# [Page excerpt]
::::
Build a supra-adjacency matrix for $n$ time instances using spatio-temporal coupling. Note: we cannot use the kronecker product here since at all instances, the adjacnecy matrix `aligned_subadj1/2/3` is different. 

In [None]:
def supra_adjacency_matrix(stacked_aligned_subadj):
    # time instances
    instances = stacked_aligned_subadj.shape[2]

    # size of aligned
    a_size = stacked_aligned_subadj.shape[0]

    # supra 
    S = np.zeros((a_size*instances, a_size*instances))
::::
# [Material for this exercise]
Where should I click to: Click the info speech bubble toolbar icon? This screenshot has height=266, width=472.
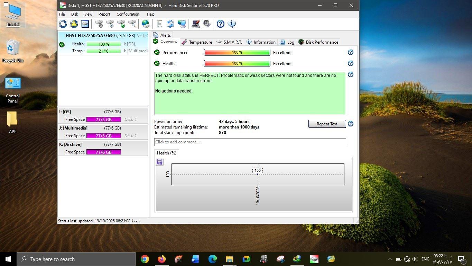(232, 24)
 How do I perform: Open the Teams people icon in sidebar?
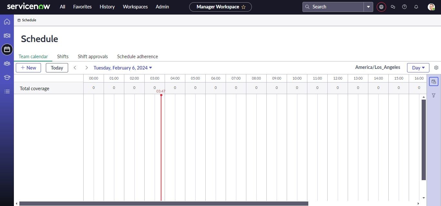[x=7, y=63]

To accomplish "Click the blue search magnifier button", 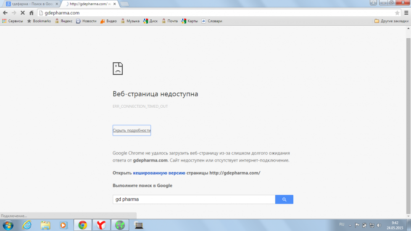I will point(284,199).
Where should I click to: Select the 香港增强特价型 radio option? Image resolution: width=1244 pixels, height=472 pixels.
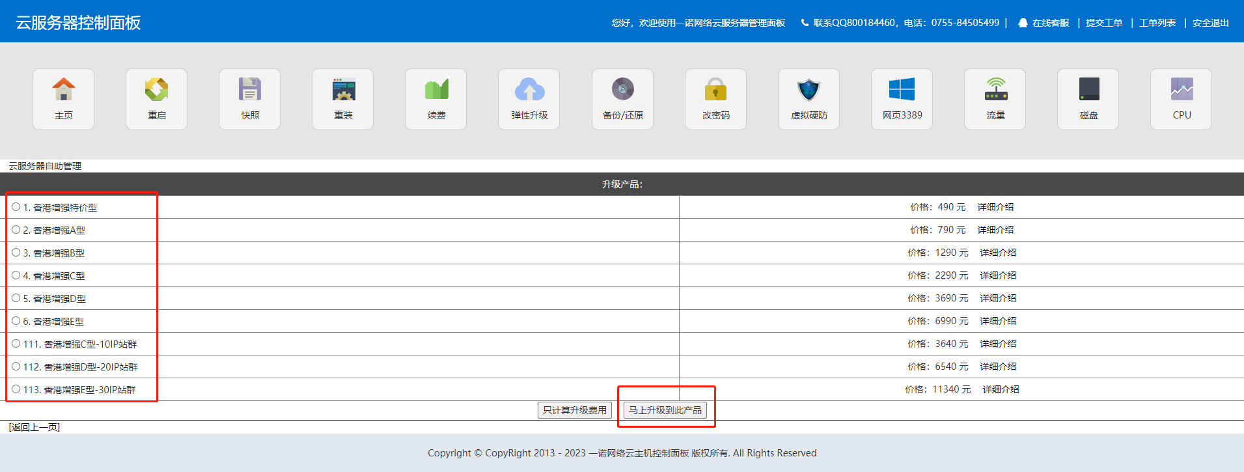(x=16, y=207)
::::
# [Short task A]
Return verbatim the lines of the listing from the line containing "Where should I click to: Select" through the end of the listing, both ends included, and leave the pictures out.
# [Short task B]
Carry the supra-adjacency matrix excerpt forward from its last line.
The listing is unrelated to the supra-adjacency matrix excerpt.

# [Response A]
Where should I click to: Select the 香港增强特价型 radio option? Image resolution: width=1244 pixels, height=472 pixels.
(x=16, y=207)

# [Response B]
    # Place aligned at appropriate locations for spatio-temporal coupling
    # temporal + own-node spatial component
    for i in range(1,instances):
        S[i*a_size:(i+1)*a_size, (i-1)*a_size:i*a_size] = stacked_aligned_subadj[...,i-1] + np.eye(a_size) # last term is own-node spatial component
    # spatial coupling
    for i in range(instances):
        S[i*a_size:(i+1)*a_size, i*a_size:(i+1)*a_size] = stacked_aligned_subadj[...,i]
    
    return S

# Need functions for stacking...
stacked_aligned_subadj = np.stack([aligned_subadj1, aligned_subadj2, aligned_subadj3], axis=-1)
supra_adj_mat = supra_adjacency_matrix(stacked_aligned_subadj)

In [None]:
supra_adj_mat.shape

In [None]:
plt.spy(supra_adj_mat)
plt.show()